Prise entre le marteau Gbagbo et l'enclume Ouattara, la Mission des Nations unies en Côte d'Ivoire dispose d'une étroite marge de manœuvre pour assurer la protection des civils. À moins que l'ONU ne renforce son mandat comme le préconise la Cédéao.

Cible jusqu’alors privilégiée du camp du président sortant Laurent Gbagbo, la Mission de l’ONU en Côte d'Ivoire (Onuci) doit désormais affronter un second feu. Celui des critiques du clan d’Alassane Ouattara, dont elle a certifié la victoire à  la présidentielle du 28 novembre 2010.

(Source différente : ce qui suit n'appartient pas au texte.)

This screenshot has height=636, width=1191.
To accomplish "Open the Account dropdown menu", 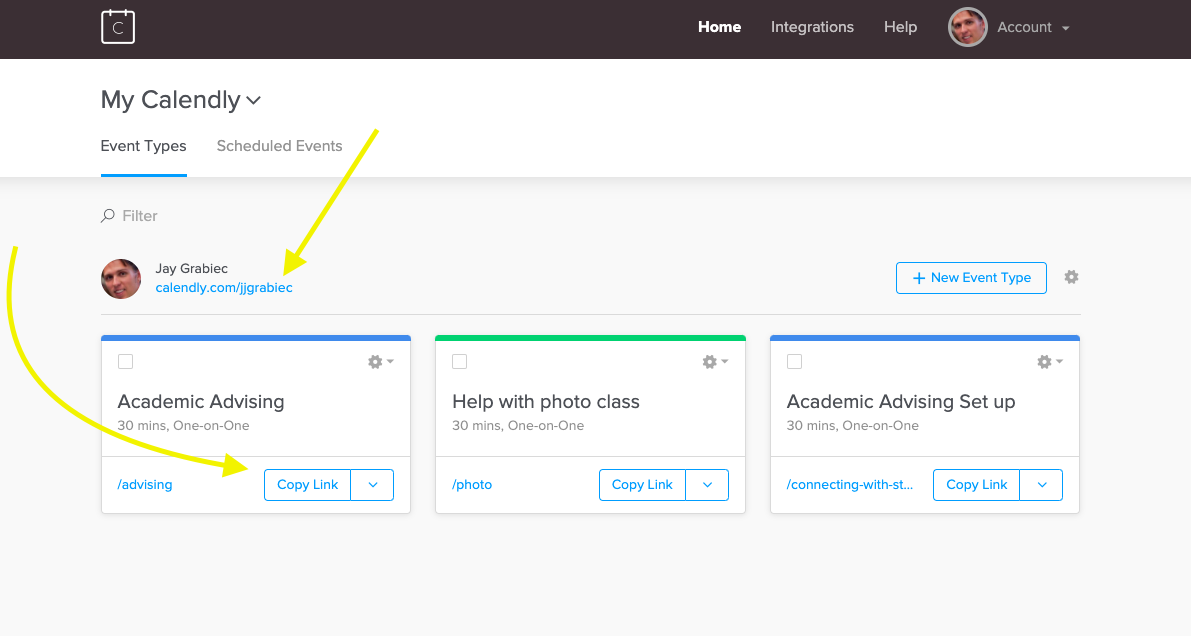I will tap(1033, 28).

L’intervention militaire de la coalition internationale en Libye crée-t-elle un précédent ? Le président élu Alassane Ouattara a explicitement demandé, lundi, à l’Onuci de "passer à l’acte" et d'"user de la force légitime" pour protéger les populations civiles en butte aux violences post-électorales. "Compte tenu de l'ampleur et de l'urgence de la situation [...], le gouvernement demande au Conseil de sécurité de l'ONU d'adopter une résolution pour autoriser le recours immédiat à la force légitime", déclare un communiqué rédigé depuis l’Hôtel du Golfe où Alassane Ouattara vit retranché depuis que la Commission électorale indépendante l’a déclaré, début décembre, vainqueur de la présidentielle.

"En clair, nous demandons à l’Onuci d’exécuter son mandat", précise Affoussy Bamba, porte-parole d’Alassane Ouattara, à FRANCE 24. "Sa mission est très claire : porter secours et assistance aux civils qui sont quotidiennement pris à partie par les Forces de défense et de sécurité [FDS] du président sortant Laurent Gbagbo, dont le départ ne pourra être obtenu que par l'usage de la force".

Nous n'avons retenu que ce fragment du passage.